When She became the Shrine of God, Oyasama faced opposition from Her family, friends and other people in the village. Even so, She continued with conveying the teachings. Her husband, Zenbei, even approached Her with a drawn sword saying, “If it be an evil spirit, away with it!

When Oyasama’s husband, Zenbei, passed away for rebirth, the Nakayama’s main house was dismantled and sold. She also sent Her 17 year old daughter, Kokan, to cross the Jusan Pass and to the city of Naniwa, now Osaka, on a mission to spread the name of God the Parent. Thus, the divinely determined moment for launching the spread of the teachings, which marked the starting point for the work of saving humankind, coincided with this sad event in Oyasama’s life.

Also, when a Buddhist monk had heard rumors about the Living-God of Shoyashiki Village, intending to crush his rival, he rudely conducted himself by entering with force holding a sword, slashing the large drum, and cut off the paper lantern.

However, this kind of behavior did not bother Oyasama one bit. If attacked by a sword, She discerned to receive it with a silk wadding. Silk wadding is spongy and much softer than cotton. These goods also have a high power of warmth. That means, no matter how severe or revolting the future occurrence, never revolt, resent or hate anyone. We are being instructed to softly wrap them with a warm heart. Finally, we are being taught to never harbor complaints about anything.

Even when they had fallen to the depths of poverty and didn’t have rice to eat, Oyasama said, “…when we drink water, it tastes of water. God the Parent has blessed us with exquisite gifts.” She always had a cheerful attitude and didn’t regard the persecution and interference that were closing in as problematic. Truly, Oyasama’s model was a noble one in which She went through whatever hardships with joy and in high spirits with “Momentum first and foremost.”

She has shown us a strong spirit that can withstand hardships, and carry things out no matter what, in order to attain the spirit of single-heartedness with God. This strong spirit is inherited as the lifeblood of our predecessors who followed Her Divine Model. What is most important for us as well is this “Momentum.”

This path is not one that can be understood or followed by human intelligence or discernment. Because we use our human thinking and try to go through it skillfully or comfortably, we tend to waver or hesitate and even lose sight of the path and get depressed. When we think of the Divine Model and feel Her deep parental love in our hearts, our lonely lives become lively, our dark minds become bright, and just like the sky in the East becomes lighter at daybreak, our minds will be changed into clear skies, full of sunlight.

We may resent or be upset about life for little things in our daily lives. When we think of the Divine Model in our hearts, resentment or anger will go away, the feeling of self-reflection and repentance will well up spontaneously, pessimism and discouragement turn into rejoice, pride or great joy will turn into gratitude, new hope for future path will appear, and then a powerful awareness and conviction shall arise. Truly, the Divine Model of Oyasama is the goal of our faith and the guiding principle of life.
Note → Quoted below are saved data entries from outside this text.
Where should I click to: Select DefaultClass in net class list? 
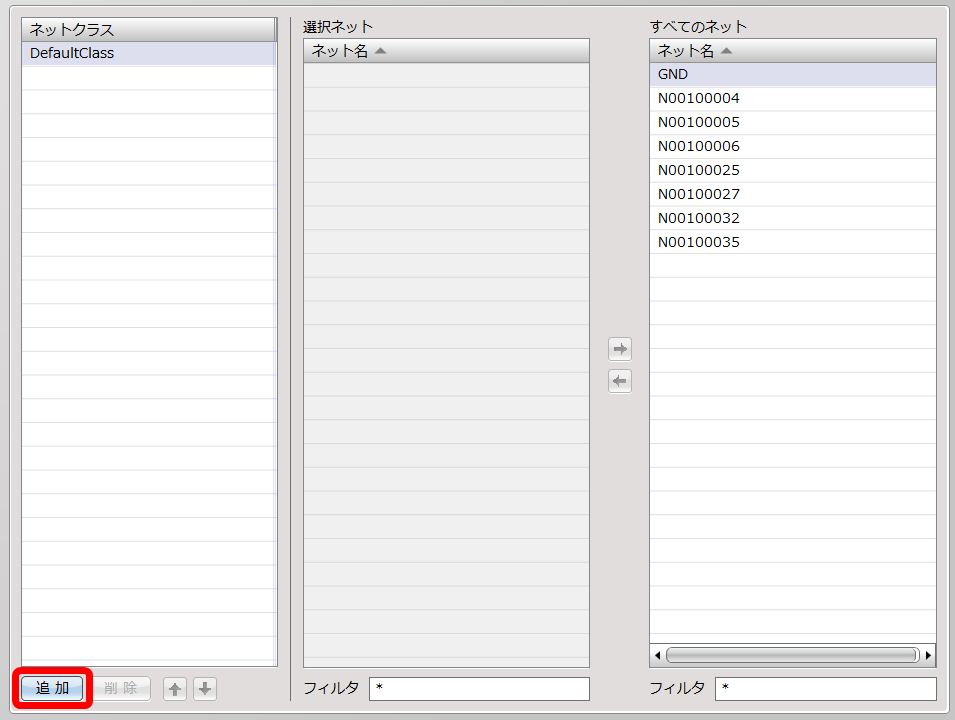pyautogui.click(x=72, y=54)
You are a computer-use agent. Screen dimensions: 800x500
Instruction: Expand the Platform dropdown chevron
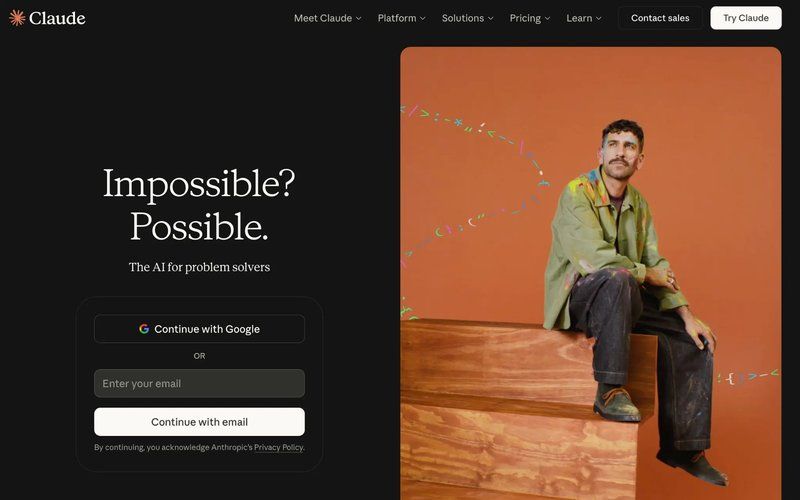tap(422, 18)
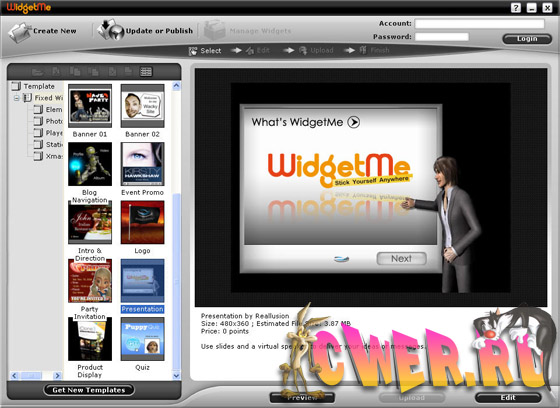Click the Login button

(x=527, y=39)
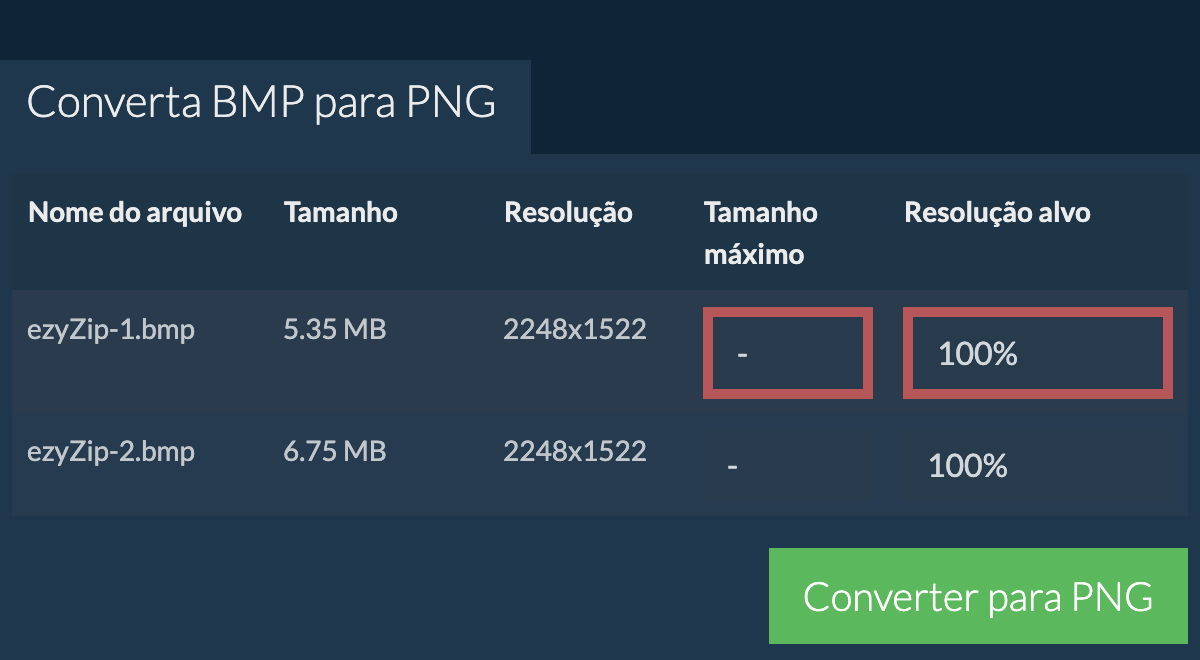Viewport: 1200px width, 660px height.
Task: Click the Tamanho máximo field for ezyZip-2.bmp
Action: [x=733, y=465]
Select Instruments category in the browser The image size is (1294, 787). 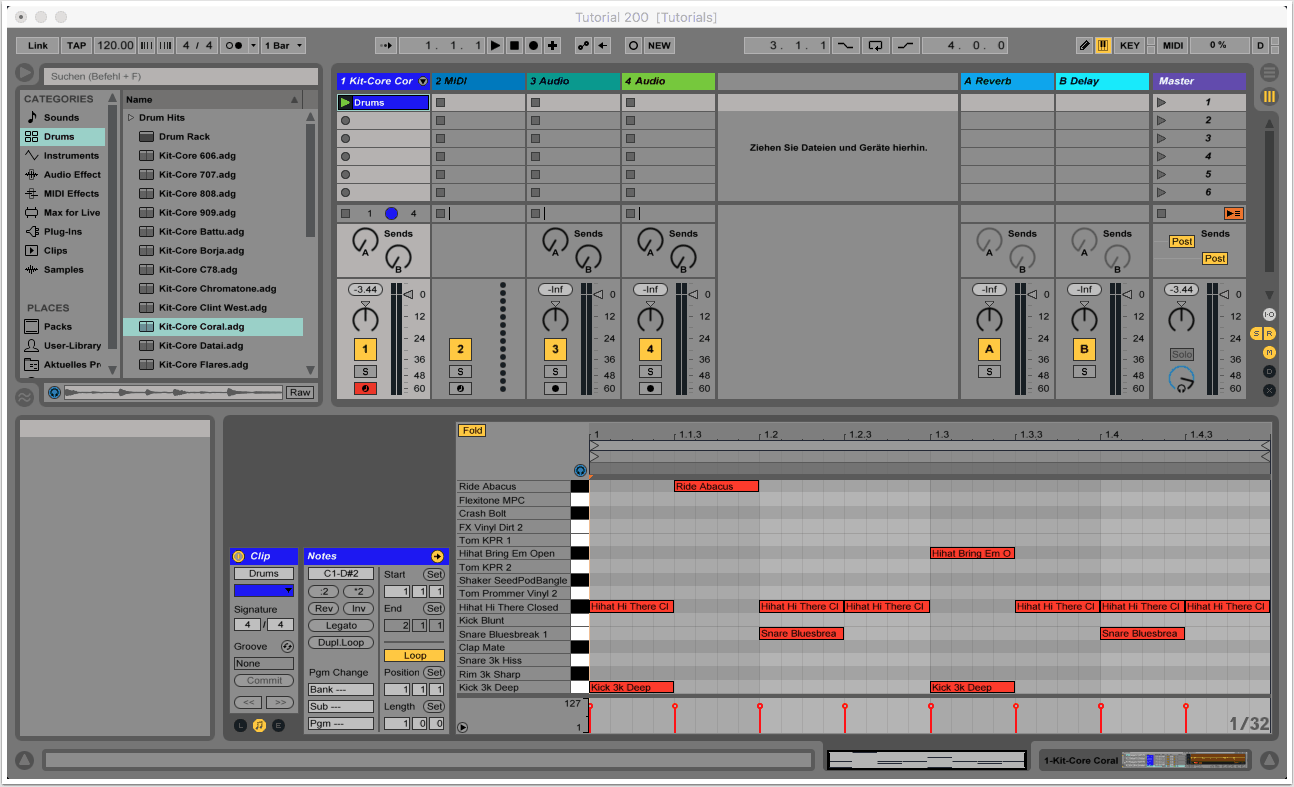(70, 156)
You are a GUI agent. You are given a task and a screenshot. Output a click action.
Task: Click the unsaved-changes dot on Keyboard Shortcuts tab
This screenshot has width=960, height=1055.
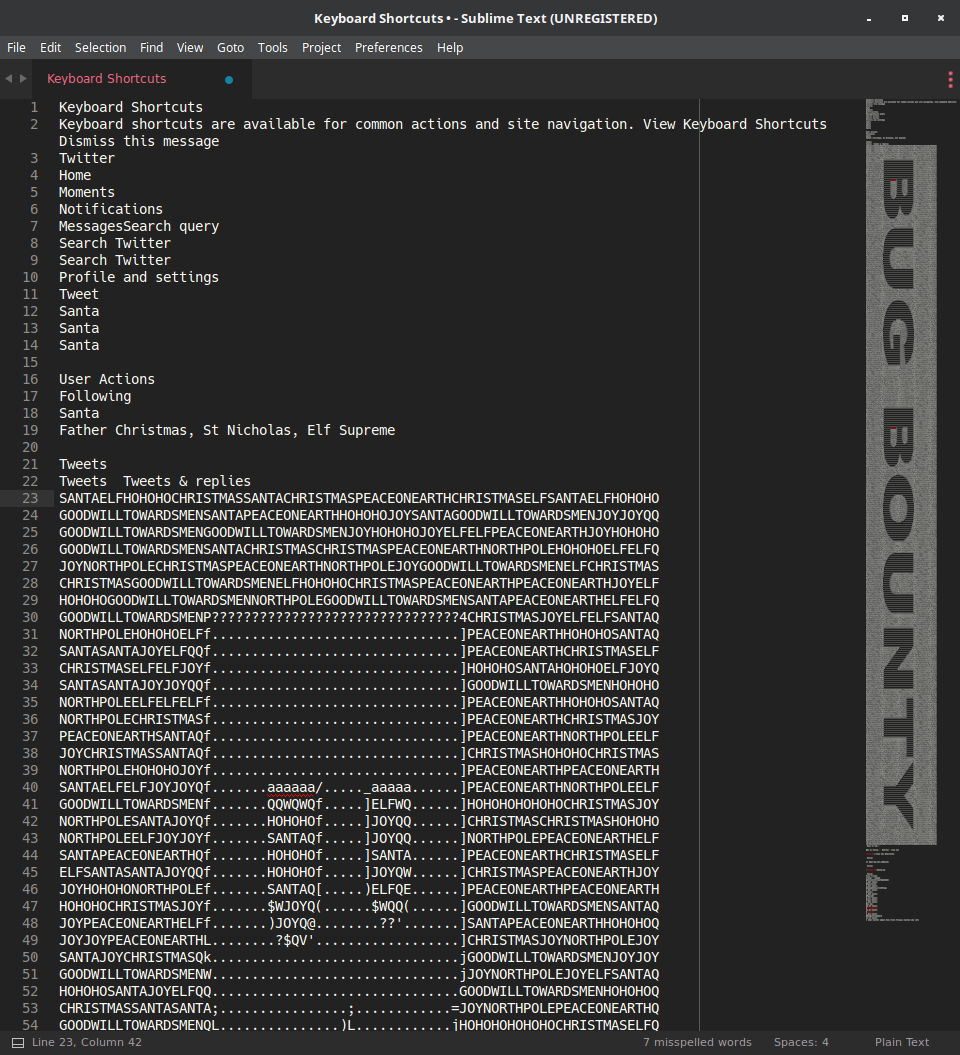click(x=229, y=80)
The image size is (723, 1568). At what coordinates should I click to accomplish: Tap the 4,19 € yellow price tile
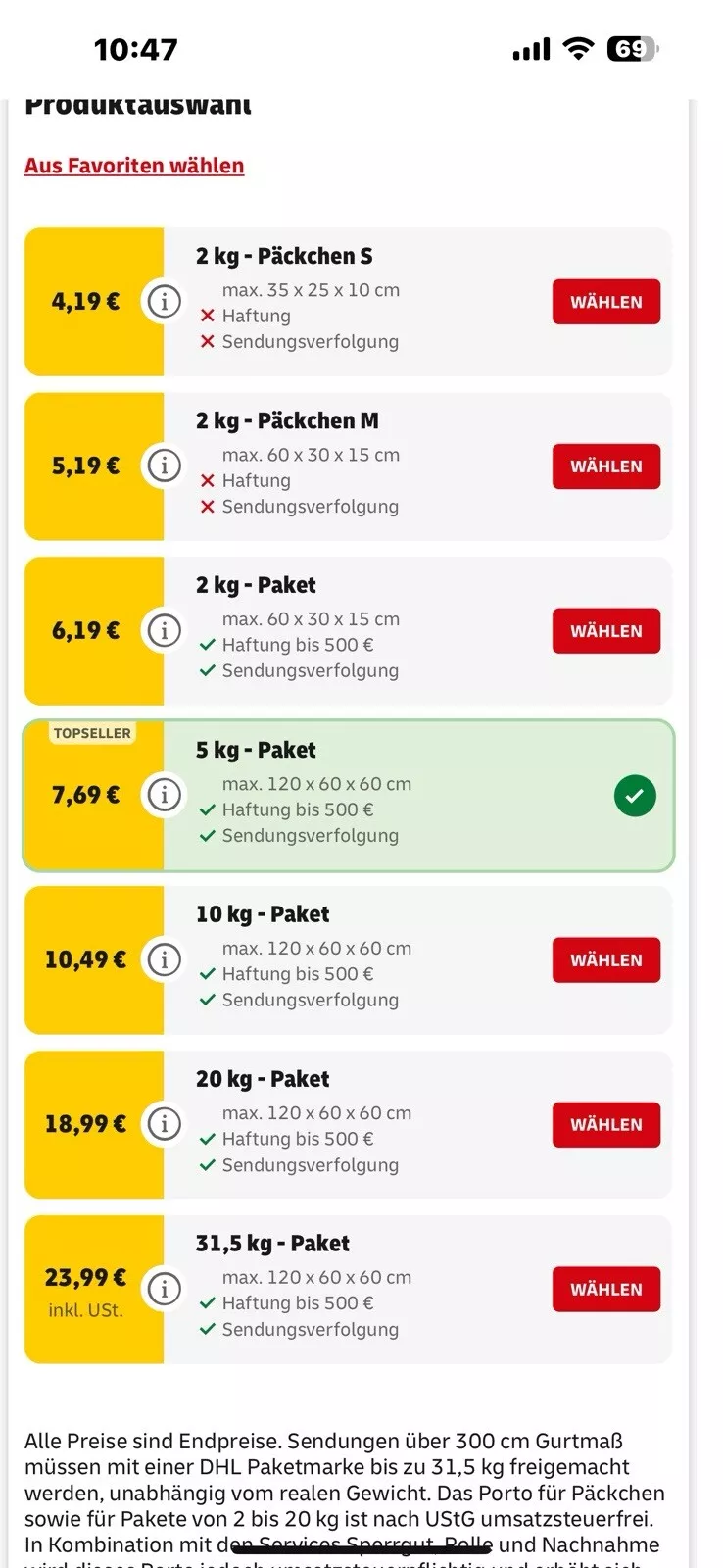(x=94, y=302)
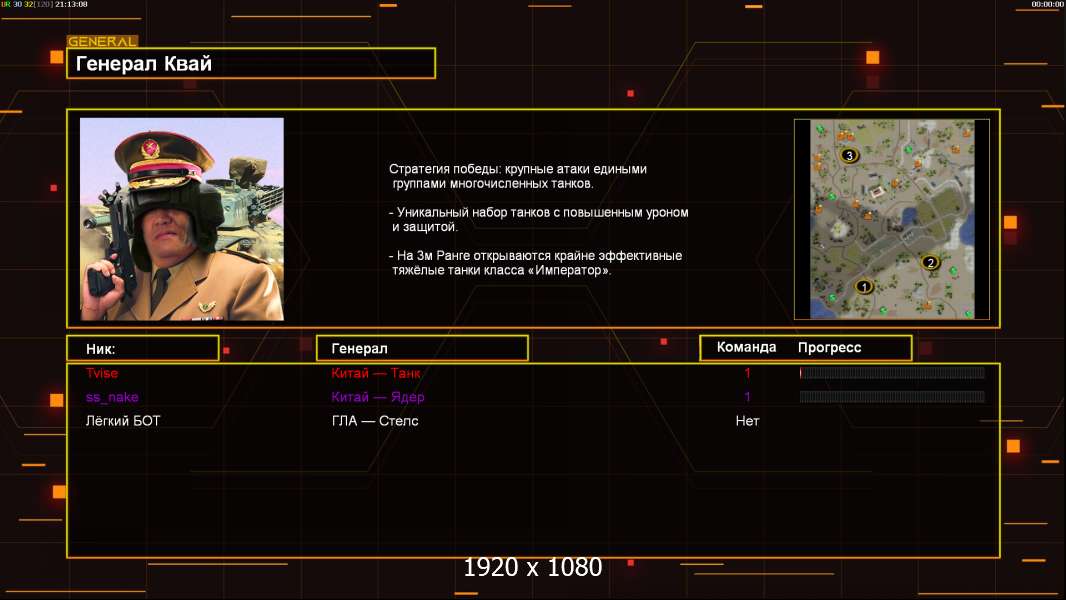This screenshot has width=1066, height=600.
Task: Click the white building icon on the minimap
Action: click(x=878, y=189)
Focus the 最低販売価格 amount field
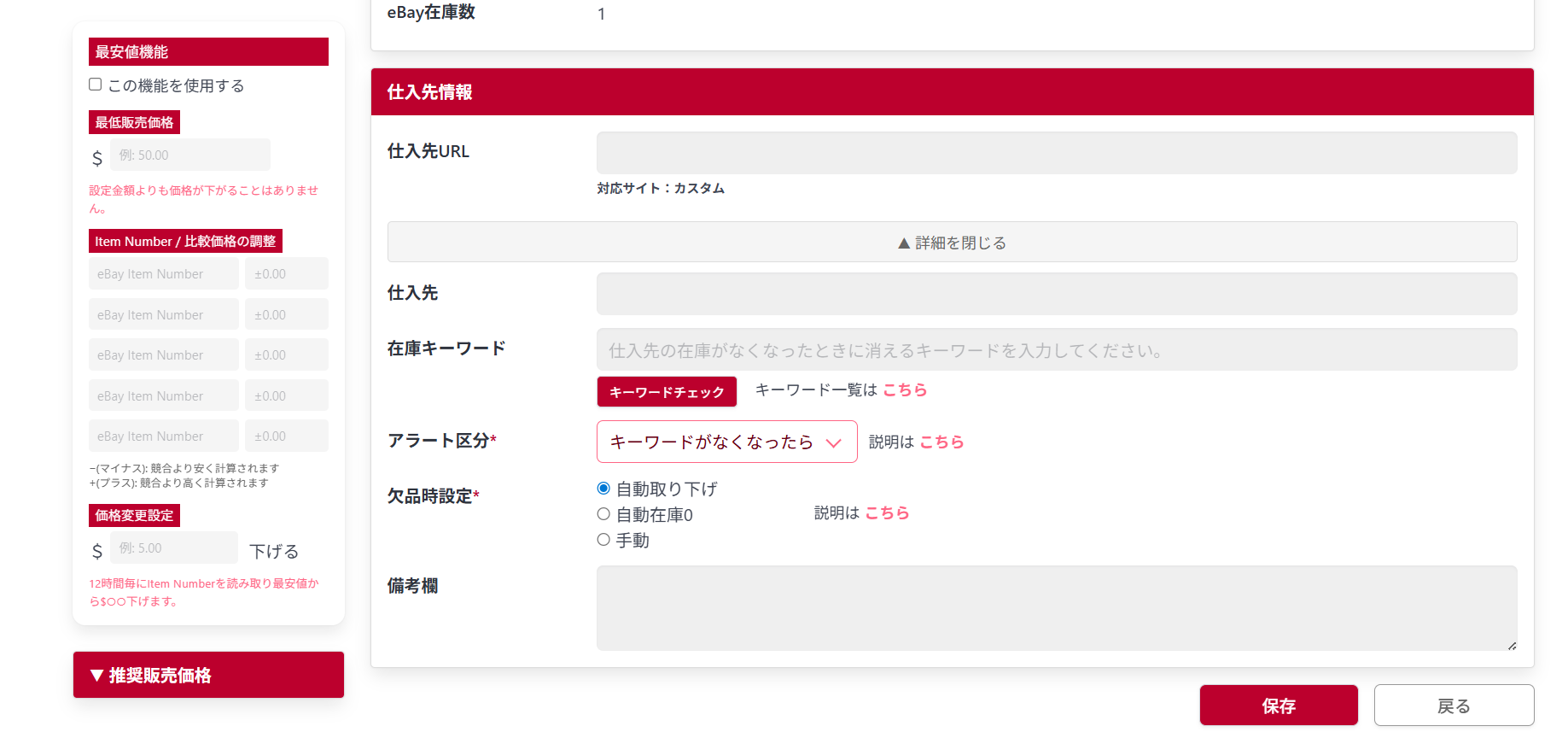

Always ridiculed and slandered,
Still I will realize remarkable salvation (Mikagura-uta Ⅲ:5)

Whatever others may say,
God is watching, so be at ease! (Mikagura-uta Ⅳ:1)

No matter how others may ridicule and slander, we push forward to where there is divine intention of God the Parent. This is the spirit and the momentum which are the most important for each of us who follow the path.

Joyous emotion is an asset for us who follow this faith. As we are the instruments of Oyasama, let us convey the teaching of Oyasama every day to those who are suffering from illness or other problems as much as possible in this wide world, while keeping “Be spirited, be joyful, and build momentum” in our minds.

Thank you very much for your kind attention.